Prime example on how “I can do it” should not be confused with “I should do it”. Because, sure, technically you’re talking about the series, so it isn’t off-topic, and most comms wouldn’t have rules against this (it would screw discussion); but still in poor taste, you know?
If you get offended by someone saying they don’t like the thing you like, you need some perspective.
You need to show some respect, new Star Trek shows cannot be criticised for being fanfiction-grade because they have a non-binary main character.
*Deep Breath*
Andy Weir is not a good writer. Characters are all interchangeable and quirky because he says so. The science is tacked on like a chemistry teacher putting their kids to bed. The plot moves forward mostly to demonstrate engineering capability of the protagonist, rather than events in the wider world prompting the character.
I mean, some people definitely deserve to have their funeral heckled …

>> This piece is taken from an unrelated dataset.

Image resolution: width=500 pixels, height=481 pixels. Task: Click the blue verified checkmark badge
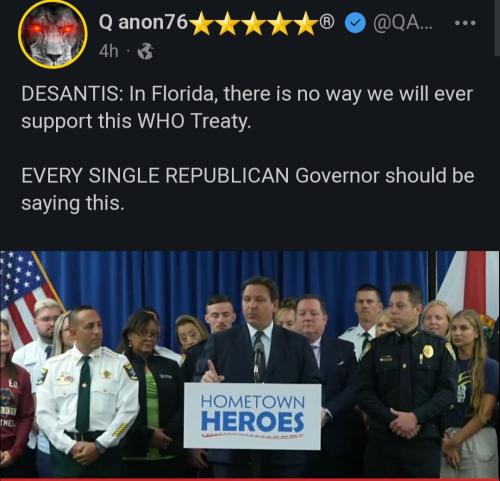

Community is just an open square. Anyone can come and say something. You don’t like that? Gather somewhere in secluded place and don’t scream.
Do people just forget that tact is a thing that exists?
There’s a very unfortunate Venn diagram about people with poor social skills and online spaces. It’s not a perfect circle but it’s very close
There are tons of cool people on the internet. You ever hear the saying “if you meet one asshole, you met one asshole; if all you ever meet is assholes you’re probably the asshole”? I think the internet’s like that.
There are, though you have to build the conditions that make people want to act good here. By default they just will be in an arms race to be nasty for the attention, and it takes a lot more people acting pro-socially to offset it. But I was talking about social skills which tend to be missing for a different reason (me included)
I think that’s a fair description of humans in general. We’re naturally suspicious creatures whose trust is slowly gained and quickly lost. I think the internet feels peculiar because for most of us (still, though this is rapidly becoming untrue) the internet as it is today isn’t a natural habitat. The internet as we now know it didn’t exist when I was a child, and it’s still changing dramatically, but at some point I think it’ll socially “stabilize” and we’ll have broadly accepted norms for behavior, similar to what we see in so-called IRL culture. I think this period is exceptional because we’re still figuring out the norms for this medium, not because internet users are intrinsically poorer at social skills than non-internet users.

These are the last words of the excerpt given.